▶ TASK TO CARRY OUT:
From the line that contains "Close the Customize theme dialog" down to the last line of the data below, restate every line word for word, skipping any images.

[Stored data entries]
--- --- ---
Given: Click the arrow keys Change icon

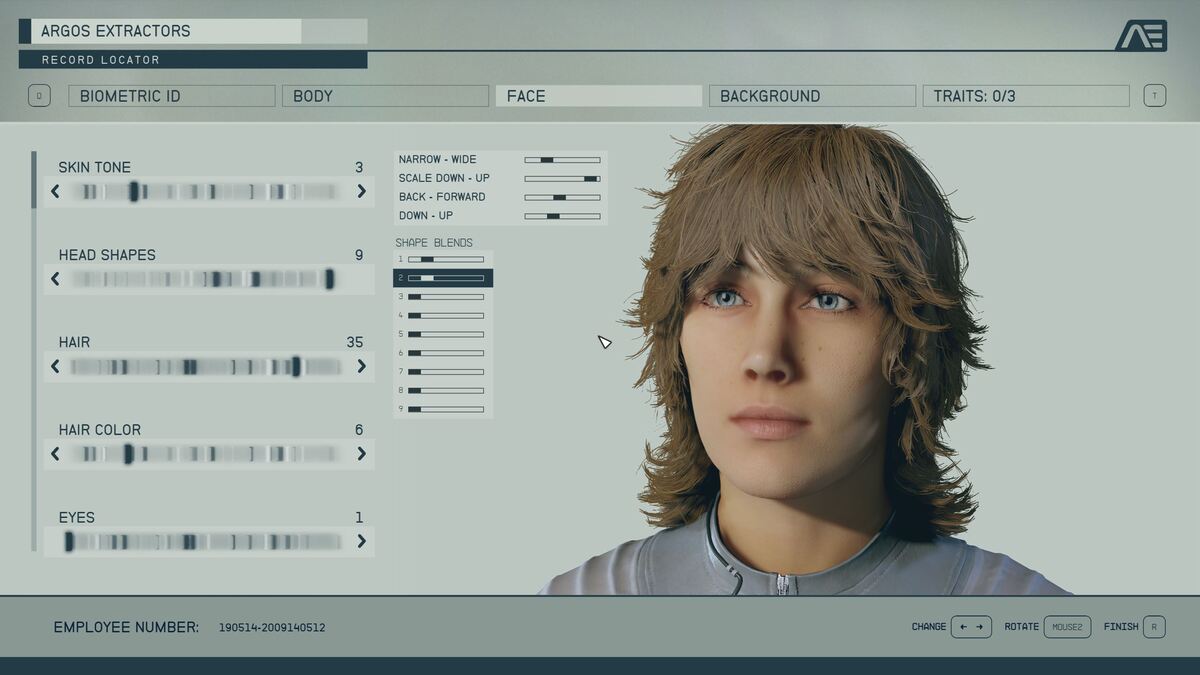Looking at the screenshot, I should pos(971,627).

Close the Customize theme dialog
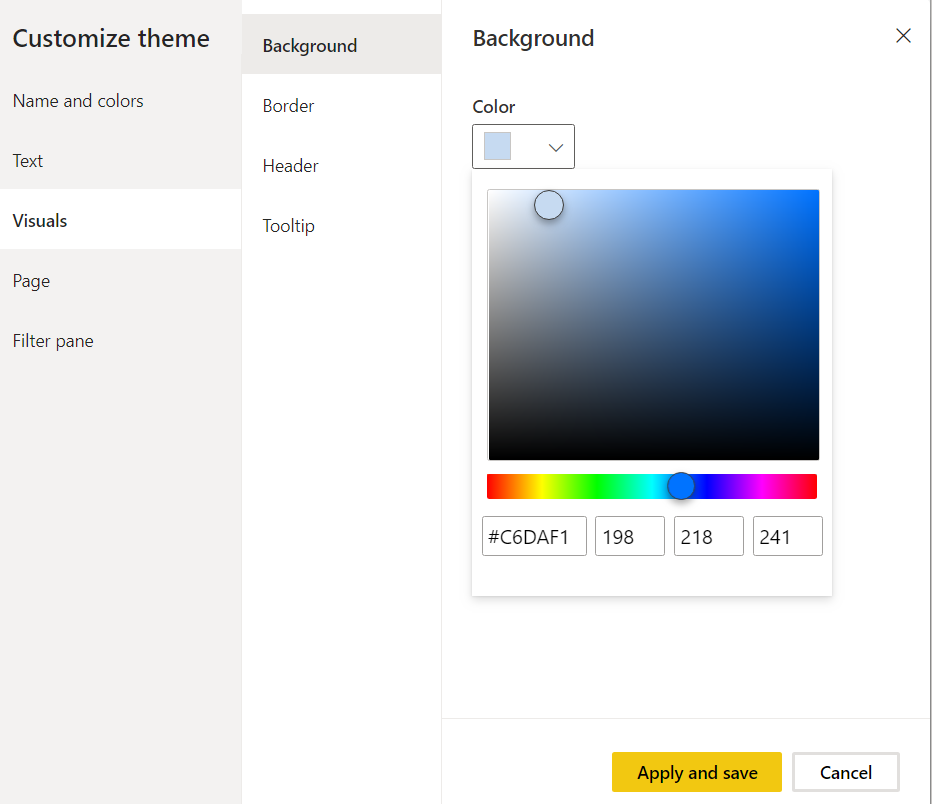pos(903,36)
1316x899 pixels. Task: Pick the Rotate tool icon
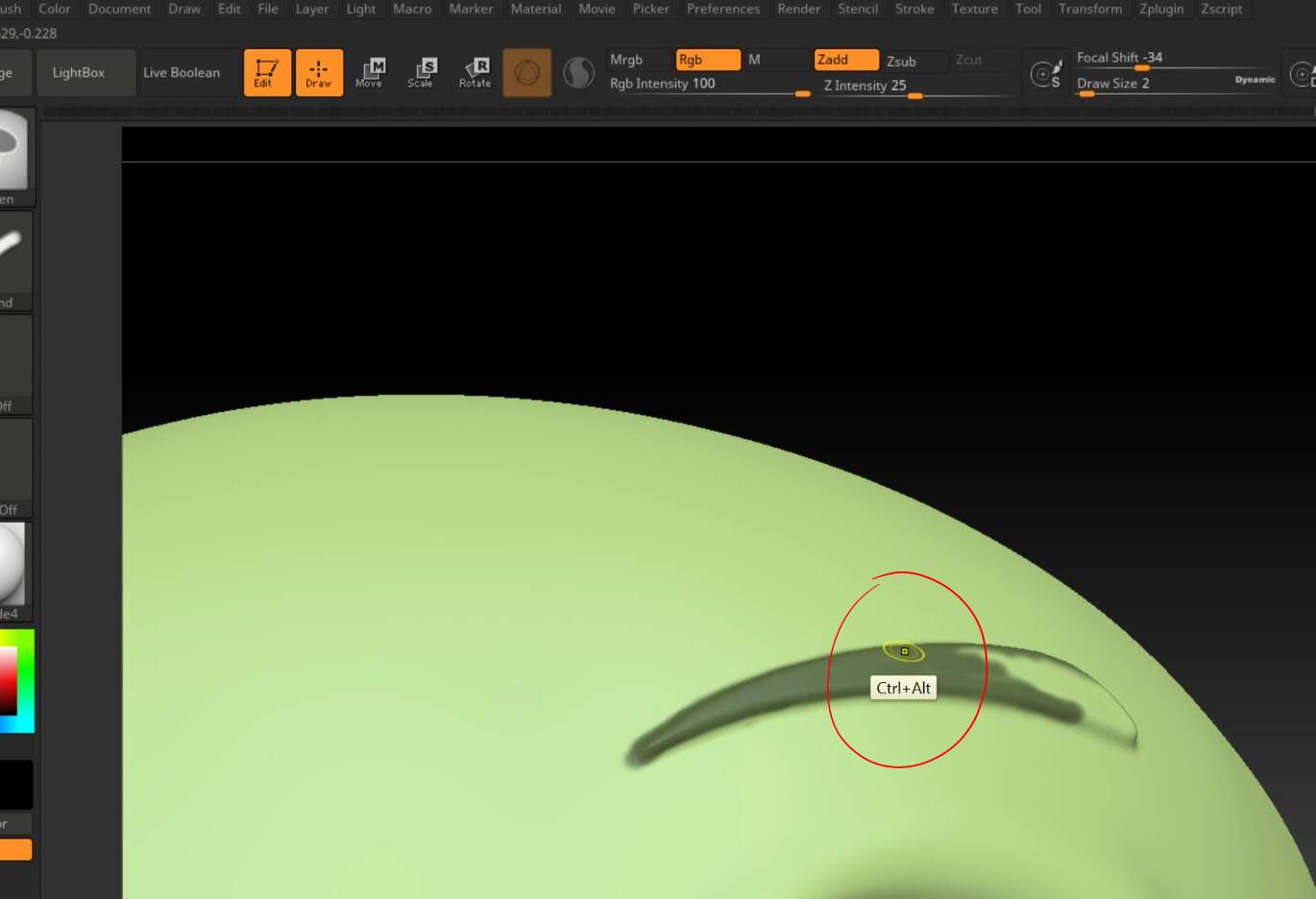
--- --- ---
▶ ANSWER TO THE PROBLEM:
Close the Customize theme dialog
pos(903,36)
1316x899 pixels. Task: Pick the Rotate tool icon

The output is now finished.